▶ _TASK INSTRUCTIONS_: Search the listing for "each" and copy every line where it appears.

▶ _DATA FOR PROCESSING_:
________________

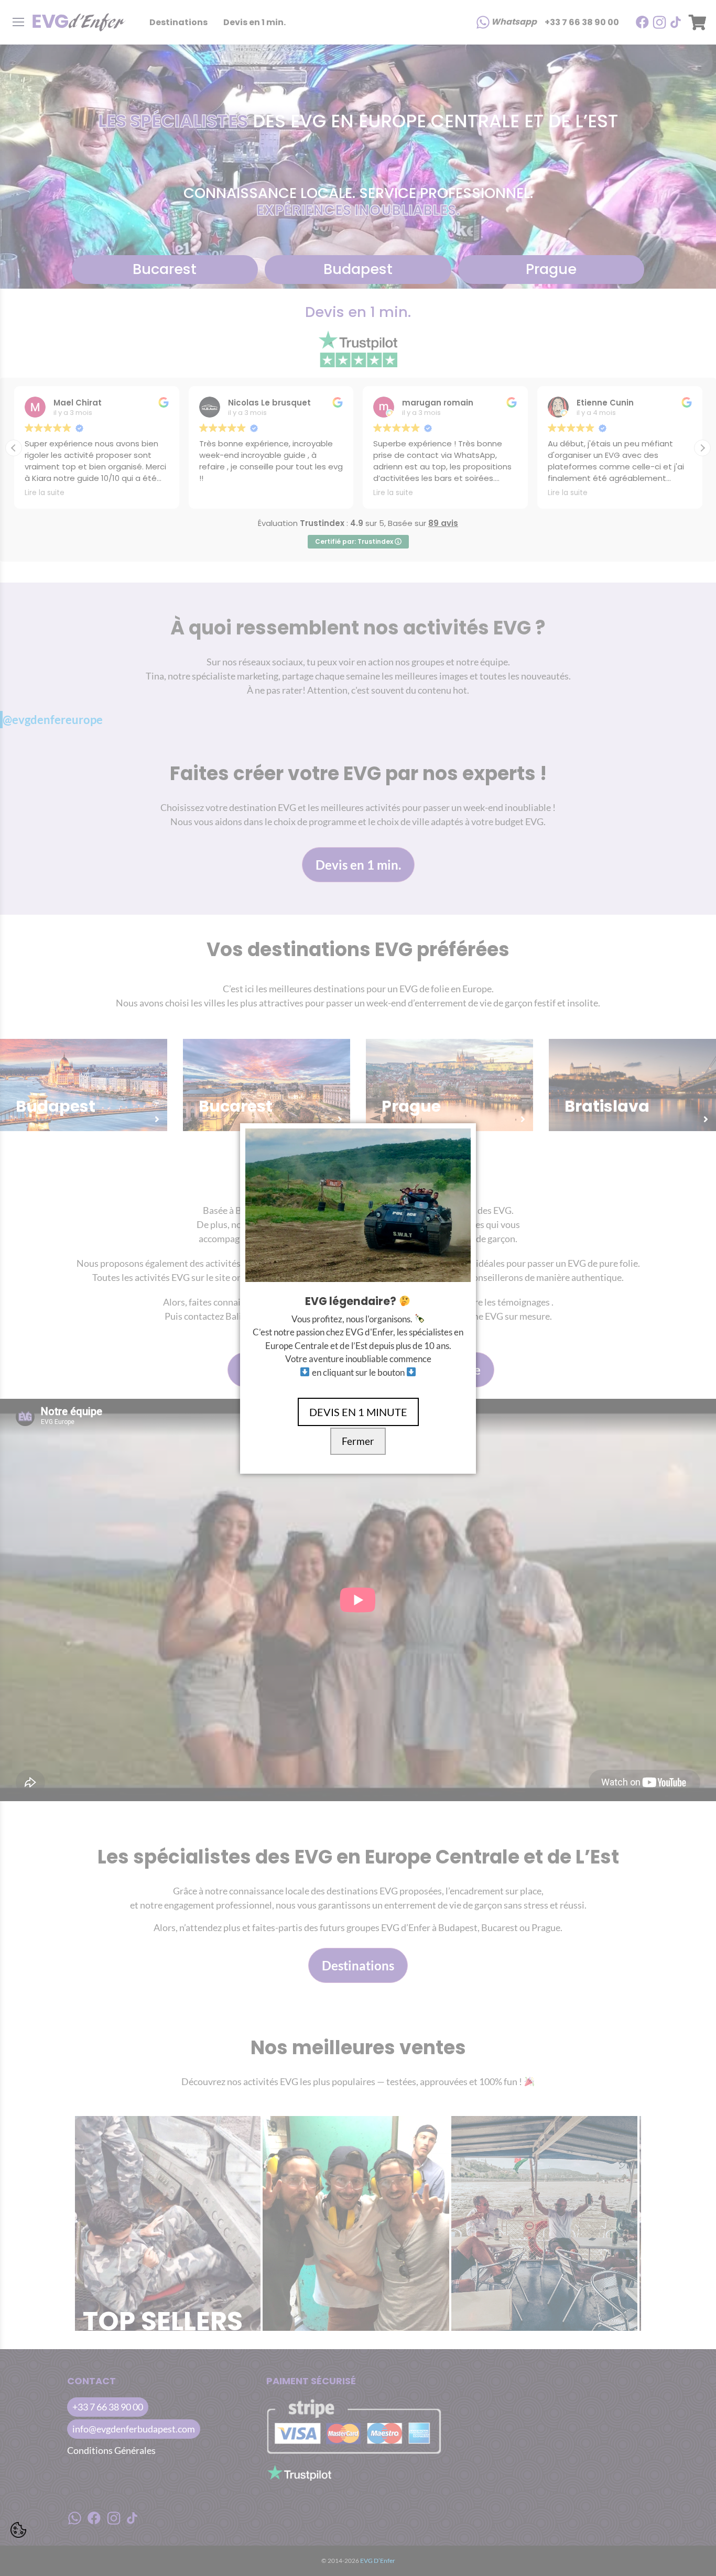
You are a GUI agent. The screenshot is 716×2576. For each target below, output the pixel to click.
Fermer (358, 1441)
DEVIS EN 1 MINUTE (358, 1412)
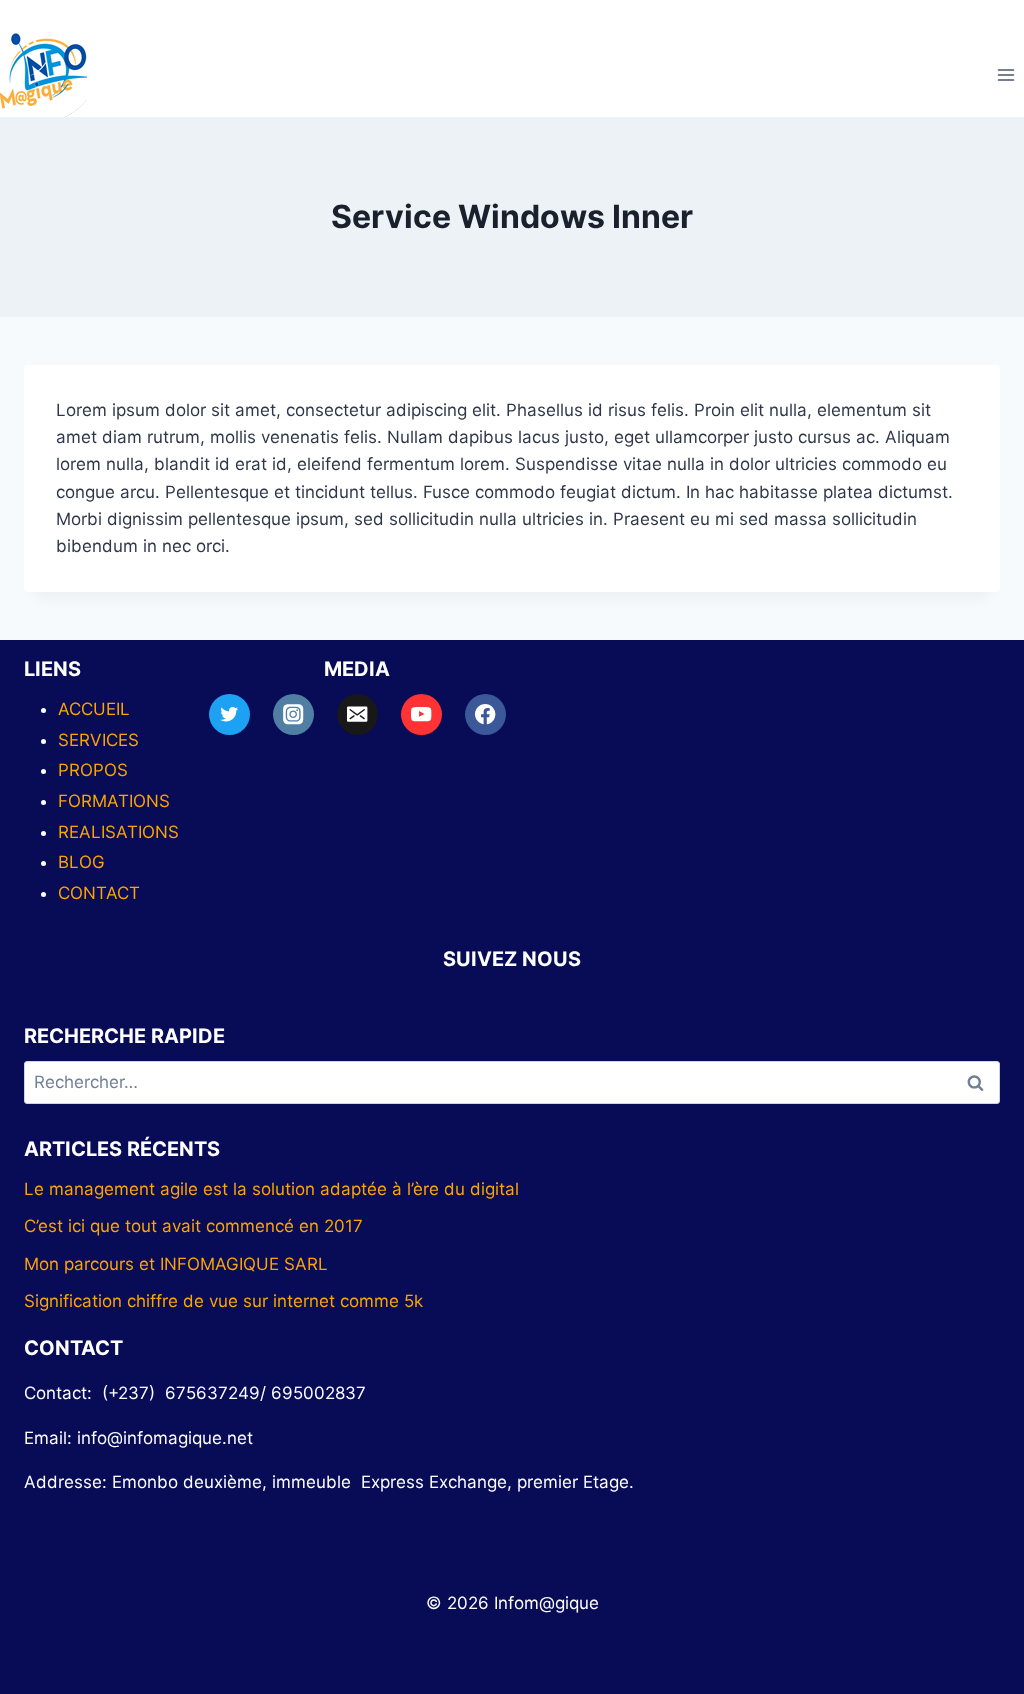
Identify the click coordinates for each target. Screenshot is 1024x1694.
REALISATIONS (118, 832)
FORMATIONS (114, 801)
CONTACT (99, 893)
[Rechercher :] (512, 1082)
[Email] (357, 714)
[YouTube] (421, 714)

________________

▶ _EXERCISE RESPONSE_:
You are a GUI agent. The screenshot is 716×2576. For each target below, output the pixel to click.
Identify the click coordinates for each target. Screenshot is 1024x1694.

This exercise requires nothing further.